:: SOURCE MATERIAL ::

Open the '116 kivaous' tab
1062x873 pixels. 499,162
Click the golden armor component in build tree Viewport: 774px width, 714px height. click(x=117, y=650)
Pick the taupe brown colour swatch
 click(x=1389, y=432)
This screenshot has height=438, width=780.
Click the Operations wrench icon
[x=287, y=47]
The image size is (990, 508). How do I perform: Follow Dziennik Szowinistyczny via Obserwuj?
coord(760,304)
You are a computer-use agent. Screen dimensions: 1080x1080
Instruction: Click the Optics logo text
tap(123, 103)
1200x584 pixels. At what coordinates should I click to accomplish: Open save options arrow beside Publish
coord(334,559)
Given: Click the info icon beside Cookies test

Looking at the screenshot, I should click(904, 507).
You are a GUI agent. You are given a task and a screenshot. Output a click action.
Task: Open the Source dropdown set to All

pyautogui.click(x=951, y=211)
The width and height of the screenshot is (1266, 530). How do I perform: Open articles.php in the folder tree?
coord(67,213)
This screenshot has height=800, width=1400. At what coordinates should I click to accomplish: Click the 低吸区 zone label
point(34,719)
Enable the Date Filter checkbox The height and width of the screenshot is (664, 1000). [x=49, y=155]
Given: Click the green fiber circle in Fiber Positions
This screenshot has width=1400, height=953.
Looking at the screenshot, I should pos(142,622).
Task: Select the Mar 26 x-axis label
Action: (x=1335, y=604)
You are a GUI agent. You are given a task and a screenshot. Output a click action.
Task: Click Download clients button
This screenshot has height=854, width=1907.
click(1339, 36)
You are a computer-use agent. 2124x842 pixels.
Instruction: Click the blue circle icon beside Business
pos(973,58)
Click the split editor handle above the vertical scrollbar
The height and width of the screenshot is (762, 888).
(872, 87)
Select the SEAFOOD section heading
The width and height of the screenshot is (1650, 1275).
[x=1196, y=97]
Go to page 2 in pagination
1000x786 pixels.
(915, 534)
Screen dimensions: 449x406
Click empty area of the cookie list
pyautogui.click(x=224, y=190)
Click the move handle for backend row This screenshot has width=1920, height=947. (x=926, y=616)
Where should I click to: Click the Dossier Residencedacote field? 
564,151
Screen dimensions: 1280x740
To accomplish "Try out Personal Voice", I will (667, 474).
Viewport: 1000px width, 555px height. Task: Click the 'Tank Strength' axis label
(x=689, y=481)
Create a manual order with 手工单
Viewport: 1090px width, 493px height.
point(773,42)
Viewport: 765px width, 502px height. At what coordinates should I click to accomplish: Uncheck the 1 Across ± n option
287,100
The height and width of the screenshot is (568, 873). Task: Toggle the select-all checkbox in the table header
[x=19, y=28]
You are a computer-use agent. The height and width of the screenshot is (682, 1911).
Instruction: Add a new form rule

:::

All lines above containing the string "dimensions" are to be collected.

You are a computer-use agent. Screen dimensions: 1080x1080
Screen dimensions: 449x406
Screen dimensions: 1280x740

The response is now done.